(Item coordinate data)
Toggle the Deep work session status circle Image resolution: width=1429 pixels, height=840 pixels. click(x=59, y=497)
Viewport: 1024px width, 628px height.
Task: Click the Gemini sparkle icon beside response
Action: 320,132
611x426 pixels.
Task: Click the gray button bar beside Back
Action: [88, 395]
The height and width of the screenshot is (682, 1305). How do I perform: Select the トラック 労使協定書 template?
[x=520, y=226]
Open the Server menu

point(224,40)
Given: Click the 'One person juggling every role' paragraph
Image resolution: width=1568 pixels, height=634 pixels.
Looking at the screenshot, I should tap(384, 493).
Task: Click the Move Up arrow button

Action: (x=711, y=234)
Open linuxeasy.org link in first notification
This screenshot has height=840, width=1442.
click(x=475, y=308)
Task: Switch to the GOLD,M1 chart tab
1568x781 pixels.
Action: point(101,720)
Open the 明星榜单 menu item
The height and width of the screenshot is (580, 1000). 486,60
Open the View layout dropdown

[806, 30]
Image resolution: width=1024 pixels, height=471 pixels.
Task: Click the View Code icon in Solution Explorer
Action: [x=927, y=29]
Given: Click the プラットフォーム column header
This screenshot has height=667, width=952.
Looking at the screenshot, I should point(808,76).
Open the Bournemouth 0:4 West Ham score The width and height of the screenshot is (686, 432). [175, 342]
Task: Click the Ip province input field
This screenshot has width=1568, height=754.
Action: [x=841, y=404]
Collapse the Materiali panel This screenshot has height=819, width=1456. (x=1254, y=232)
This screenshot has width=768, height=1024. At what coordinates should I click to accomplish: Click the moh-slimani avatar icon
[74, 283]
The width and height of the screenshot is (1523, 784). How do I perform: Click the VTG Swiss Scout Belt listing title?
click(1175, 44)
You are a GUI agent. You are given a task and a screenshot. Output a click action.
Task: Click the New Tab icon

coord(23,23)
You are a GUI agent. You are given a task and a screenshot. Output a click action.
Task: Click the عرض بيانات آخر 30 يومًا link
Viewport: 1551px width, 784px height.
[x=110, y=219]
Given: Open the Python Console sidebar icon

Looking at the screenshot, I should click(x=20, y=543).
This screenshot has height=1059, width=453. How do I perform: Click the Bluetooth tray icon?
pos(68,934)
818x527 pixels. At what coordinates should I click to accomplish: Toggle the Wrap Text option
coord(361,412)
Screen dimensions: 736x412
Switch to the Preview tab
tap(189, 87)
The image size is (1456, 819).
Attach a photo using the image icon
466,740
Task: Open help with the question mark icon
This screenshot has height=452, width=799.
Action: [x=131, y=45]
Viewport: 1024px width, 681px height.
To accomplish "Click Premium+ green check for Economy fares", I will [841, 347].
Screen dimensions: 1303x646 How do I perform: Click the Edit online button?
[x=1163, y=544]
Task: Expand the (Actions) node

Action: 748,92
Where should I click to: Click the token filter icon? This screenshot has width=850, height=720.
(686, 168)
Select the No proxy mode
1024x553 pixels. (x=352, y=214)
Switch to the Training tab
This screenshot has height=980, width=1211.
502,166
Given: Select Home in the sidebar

→ What you should do:
Render every line of the rows above as a JSON list of strings, one string per line, leaving out blank lines.

→ Answer to this problem:
[
  "Toggle the Deep work session status circle Image resolution: width=1429 pixels, height=840 pixels. click(x=59, y=497)",
  "Viewport: 1024px width, 628px height.",
  "Task: Click the Gemini sparkle icon beside response",
  "Action: 320,132",
  "611x426 pixels.",
  "Task: Click the gray button bar beside Back",
  "Action: [88, 395]",
  "The height and width of the screenshot is (682, 1305). How do I perform: Select the トラック 労使協定書 template?",
  "[x=520, y=226]",
  "Open the Server menu",
  "point(224,40)",
  "Given: Click the 'One person juggling every role' paragraph",
  "Image resolution: width=1568 pixels, height=634 pixels.",
  "Looking at the screenshot, I should tap(384, 493).",
  "Task: Click the Move Up arrow button",
  "Action: (x=711, y=234)",
  "Open linuxeasy.org link in first notification",
  "This screenshot has height=840, width=1442.",
  "click(x=475, y=308)",
  "Task: Switch to the GOLD,M1 chart tab",
  "1568x781 pixels.",
  "Action: point(101,720)",
  "Open the 明星榜单 menu item",
  "The height and width of the screenshot is (580, 1000). 486,60",
  "Open the View layout dropdown",
  "[806, 30]",
  "Image resolution: width=1024 pixels, height=471 pixels.",
  "Task: Click the View Code icon in Solution Explorer",
  "Action: [x=927, y=29]",
  "Given: Click the プラットフォーム column header",
  "This screenshot has height=667, width=952.",
  "Looking at the screenshot, I should point(808,76).",
  "Open the Bournemouth 0:4 West Ham score The width and height of the screenshot is (686, 432). [175, 342]",
  "Task: Click the Ip province input field",
  "This screenshot has width=1568, height=754.",
  "Action: [x=841, y=404]",
  "Collapse the Materiali panel This screenshot has height=819, width=1456. (x=1254, y=232)",
  "This screenshot has width=768, height=1024. At what coordinates should I click to accomplish: Click the moh-slimani avatar icon",
  "[74, 283]",
  "The width and height of the screenshot is (1523, 784). How do I perform: Click the VTG Swiss Scout Belt listing title?",
  "click(1175, 44)",
  "You are a GUI agent. You are given a task and a screenshot. Output a click action.",
  "Task: Click the New Tab icon",
  "coord(23,23)",
  "You are a GUI agent. You are given a task and a screenshot. Output a click action.",
  "Task: Click the عرض بيانات آخر 30 يومًا link",
  "Viewport: 1551px width, 784px height.",
  "[x=110, y=219]",
  "Given: Open the Python Console sidebar icon",
  "Looking at the screenshot, I should click(x=20, y=543).",
  "This screenshot has height=1059, width=453. How do I perform: Click the Bluetooth tray icon?",
  "pos(68,934)",
  "818x527 pixels. At what coordinates should I click to accomplish: Toggle the Wrap Text option",
  "coord(361,412)",
  "Screen dimensions: 736x412",
  "Switch to the Preview tab",
  "tap(189, 87)",
  "The image size is (1456, 819).",
  "Attach a photo using the image icon",
  "466,740",
  "Task: Open help with the question mark icon",
  "This screenshot has height=452, width=799.",
  "Action: [x=131, y=45]",
  "Viewport: 1024px width, 681px height.",
  "To accomplish \"Click Premium+ green check for Economy fares\", I will [841, 347].",
  "Screen dimensions: 1303x646 How do I perform: Click the Edit online button?",
  "[x=1163, y=544]",
  "Task: Expand the (Actions) node",
  "Action: 748,92",
  "Where should I click to: Click the token filter icon? This screenshot has width=850, height=720.",
  "(686, 168)",
  "Select the No proxy mode",
  "1024x553 pixels. (x=352, y=214)",
  "Switch to the Training tab",
  "This screenshot has height=980, width=1211.",
  "502,166",
  "Given: Select Home in the sidebar"
]